» What is expected:
Entries follow. Return each line that contains the word "search".

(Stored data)
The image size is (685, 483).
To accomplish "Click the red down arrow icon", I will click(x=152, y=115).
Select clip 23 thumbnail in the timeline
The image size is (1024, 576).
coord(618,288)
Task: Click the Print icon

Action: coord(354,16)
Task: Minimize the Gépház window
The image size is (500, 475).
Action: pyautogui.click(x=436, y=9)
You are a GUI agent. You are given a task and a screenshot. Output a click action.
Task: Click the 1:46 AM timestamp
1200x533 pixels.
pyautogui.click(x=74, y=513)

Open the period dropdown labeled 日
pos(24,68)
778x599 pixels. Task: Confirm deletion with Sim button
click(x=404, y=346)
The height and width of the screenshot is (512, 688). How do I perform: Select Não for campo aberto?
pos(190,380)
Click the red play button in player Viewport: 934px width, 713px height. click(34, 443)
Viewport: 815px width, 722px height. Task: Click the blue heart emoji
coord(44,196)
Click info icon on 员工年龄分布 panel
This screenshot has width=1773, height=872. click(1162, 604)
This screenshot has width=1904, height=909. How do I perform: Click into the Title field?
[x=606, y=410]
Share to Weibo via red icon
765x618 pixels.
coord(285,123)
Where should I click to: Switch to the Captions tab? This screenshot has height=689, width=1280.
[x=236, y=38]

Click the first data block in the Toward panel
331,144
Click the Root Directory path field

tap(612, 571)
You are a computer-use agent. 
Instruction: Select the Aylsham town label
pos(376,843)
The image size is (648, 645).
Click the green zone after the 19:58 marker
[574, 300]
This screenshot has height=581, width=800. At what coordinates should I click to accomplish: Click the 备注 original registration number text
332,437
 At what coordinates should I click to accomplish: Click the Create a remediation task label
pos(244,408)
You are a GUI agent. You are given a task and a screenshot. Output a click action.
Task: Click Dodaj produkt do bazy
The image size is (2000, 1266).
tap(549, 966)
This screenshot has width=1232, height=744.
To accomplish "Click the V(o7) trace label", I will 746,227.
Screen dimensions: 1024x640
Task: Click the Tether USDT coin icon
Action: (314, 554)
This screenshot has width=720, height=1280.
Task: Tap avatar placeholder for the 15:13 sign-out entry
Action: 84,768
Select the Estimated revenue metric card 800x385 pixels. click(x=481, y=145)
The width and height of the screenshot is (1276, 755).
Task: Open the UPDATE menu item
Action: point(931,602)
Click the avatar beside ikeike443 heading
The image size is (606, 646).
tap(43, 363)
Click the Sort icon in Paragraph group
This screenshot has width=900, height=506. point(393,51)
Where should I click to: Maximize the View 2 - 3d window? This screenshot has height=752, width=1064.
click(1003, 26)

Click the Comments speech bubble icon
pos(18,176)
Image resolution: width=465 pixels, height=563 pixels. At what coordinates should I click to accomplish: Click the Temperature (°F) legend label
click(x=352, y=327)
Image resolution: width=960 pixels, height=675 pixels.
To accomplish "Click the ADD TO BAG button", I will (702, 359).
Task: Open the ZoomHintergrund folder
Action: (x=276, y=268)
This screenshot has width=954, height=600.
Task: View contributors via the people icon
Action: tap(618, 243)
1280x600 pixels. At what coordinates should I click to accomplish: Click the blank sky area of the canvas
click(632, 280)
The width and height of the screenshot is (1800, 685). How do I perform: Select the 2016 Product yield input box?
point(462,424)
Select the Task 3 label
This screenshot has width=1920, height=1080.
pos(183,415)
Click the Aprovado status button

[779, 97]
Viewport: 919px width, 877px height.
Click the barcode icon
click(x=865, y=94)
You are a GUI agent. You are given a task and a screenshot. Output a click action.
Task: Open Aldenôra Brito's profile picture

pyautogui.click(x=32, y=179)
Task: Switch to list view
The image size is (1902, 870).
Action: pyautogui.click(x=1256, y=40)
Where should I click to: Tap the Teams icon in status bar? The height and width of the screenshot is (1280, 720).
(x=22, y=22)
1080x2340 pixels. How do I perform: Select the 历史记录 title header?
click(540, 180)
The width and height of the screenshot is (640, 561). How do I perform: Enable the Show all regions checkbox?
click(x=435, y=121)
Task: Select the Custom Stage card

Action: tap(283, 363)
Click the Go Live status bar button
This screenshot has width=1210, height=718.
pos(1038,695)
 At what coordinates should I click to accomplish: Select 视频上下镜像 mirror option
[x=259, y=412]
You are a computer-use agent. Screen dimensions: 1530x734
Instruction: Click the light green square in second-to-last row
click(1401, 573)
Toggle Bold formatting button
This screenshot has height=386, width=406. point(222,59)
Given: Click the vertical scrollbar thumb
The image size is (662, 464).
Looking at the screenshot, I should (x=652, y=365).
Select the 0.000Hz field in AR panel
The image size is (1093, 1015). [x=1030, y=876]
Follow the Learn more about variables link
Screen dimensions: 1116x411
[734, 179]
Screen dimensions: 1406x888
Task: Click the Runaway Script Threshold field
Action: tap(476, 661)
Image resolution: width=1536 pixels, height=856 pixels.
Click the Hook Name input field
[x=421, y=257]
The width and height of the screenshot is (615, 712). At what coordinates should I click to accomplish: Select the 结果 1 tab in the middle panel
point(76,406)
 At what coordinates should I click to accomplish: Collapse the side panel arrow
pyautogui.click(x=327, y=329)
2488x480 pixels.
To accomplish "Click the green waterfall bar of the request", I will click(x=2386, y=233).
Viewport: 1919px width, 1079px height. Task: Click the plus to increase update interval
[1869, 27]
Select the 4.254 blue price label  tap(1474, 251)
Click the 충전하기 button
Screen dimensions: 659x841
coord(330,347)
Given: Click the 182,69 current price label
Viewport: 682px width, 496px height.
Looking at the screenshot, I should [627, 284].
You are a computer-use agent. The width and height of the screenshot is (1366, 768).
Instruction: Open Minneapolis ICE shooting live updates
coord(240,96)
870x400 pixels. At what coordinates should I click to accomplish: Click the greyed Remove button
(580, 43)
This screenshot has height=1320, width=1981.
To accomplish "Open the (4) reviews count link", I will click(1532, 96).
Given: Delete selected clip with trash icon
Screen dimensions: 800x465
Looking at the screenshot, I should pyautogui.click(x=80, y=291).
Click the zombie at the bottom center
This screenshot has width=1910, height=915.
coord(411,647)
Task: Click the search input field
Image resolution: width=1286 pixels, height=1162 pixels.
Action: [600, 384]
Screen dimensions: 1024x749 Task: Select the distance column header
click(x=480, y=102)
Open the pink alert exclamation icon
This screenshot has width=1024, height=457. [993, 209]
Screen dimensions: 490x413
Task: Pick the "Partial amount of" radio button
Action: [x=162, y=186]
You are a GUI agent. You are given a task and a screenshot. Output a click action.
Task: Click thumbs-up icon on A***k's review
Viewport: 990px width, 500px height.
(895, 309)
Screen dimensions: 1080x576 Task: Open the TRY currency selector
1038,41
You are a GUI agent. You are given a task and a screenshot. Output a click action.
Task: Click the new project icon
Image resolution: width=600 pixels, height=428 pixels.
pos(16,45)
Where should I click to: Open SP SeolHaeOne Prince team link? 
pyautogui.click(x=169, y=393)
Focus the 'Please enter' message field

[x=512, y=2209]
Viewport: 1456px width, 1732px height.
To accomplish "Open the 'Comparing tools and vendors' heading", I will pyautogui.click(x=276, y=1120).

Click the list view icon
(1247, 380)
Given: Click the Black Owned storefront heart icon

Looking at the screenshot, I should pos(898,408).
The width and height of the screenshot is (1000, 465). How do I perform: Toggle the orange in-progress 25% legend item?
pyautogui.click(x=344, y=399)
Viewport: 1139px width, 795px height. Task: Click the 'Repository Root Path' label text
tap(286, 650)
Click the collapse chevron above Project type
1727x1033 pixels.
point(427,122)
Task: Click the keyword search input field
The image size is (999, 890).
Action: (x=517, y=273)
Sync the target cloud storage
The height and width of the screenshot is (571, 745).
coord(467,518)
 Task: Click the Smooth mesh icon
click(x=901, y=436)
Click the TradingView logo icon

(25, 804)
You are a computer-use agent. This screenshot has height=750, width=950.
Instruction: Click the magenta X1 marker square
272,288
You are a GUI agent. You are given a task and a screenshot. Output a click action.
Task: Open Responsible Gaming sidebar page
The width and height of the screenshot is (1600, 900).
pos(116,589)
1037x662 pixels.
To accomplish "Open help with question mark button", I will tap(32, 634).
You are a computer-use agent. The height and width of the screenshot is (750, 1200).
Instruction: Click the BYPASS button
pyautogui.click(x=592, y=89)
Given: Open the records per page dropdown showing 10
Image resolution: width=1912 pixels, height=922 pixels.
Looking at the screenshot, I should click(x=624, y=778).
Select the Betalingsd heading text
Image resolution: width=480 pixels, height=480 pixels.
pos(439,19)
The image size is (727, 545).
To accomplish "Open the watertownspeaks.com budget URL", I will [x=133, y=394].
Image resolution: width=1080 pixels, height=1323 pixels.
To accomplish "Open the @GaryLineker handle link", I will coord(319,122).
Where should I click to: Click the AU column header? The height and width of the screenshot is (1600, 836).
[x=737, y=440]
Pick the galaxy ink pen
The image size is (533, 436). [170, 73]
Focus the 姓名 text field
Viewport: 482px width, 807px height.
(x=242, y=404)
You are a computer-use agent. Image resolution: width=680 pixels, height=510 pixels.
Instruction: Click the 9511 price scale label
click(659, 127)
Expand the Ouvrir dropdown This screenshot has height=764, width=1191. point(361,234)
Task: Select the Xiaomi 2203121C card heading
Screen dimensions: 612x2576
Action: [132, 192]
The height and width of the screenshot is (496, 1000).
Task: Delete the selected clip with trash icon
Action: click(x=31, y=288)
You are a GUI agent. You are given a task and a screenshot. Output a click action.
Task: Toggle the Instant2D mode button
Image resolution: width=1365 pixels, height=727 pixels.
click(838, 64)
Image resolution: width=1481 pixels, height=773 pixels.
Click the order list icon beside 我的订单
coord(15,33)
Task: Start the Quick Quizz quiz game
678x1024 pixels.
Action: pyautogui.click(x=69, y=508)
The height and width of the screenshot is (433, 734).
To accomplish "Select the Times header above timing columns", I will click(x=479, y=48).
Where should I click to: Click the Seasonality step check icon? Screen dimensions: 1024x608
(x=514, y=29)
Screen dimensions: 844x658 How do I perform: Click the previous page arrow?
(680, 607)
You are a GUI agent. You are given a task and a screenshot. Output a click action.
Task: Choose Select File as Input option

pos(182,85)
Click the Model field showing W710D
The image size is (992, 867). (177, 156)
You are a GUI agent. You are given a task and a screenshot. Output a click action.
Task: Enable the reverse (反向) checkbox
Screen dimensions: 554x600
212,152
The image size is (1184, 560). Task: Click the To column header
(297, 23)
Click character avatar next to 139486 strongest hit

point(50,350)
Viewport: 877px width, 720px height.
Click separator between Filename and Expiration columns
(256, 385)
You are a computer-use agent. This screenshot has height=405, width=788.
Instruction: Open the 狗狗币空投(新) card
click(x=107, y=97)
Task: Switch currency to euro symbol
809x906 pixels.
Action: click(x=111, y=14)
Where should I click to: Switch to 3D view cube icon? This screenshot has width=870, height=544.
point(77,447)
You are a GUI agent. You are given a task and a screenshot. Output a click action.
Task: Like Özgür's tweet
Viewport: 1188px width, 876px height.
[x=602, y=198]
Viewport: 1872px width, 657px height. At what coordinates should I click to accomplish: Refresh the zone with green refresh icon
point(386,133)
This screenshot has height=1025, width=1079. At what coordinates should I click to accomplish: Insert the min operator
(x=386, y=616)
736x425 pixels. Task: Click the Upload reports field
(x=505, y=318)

» Expected answer:
Task: Click the search input field
Task: Click the keyword search input field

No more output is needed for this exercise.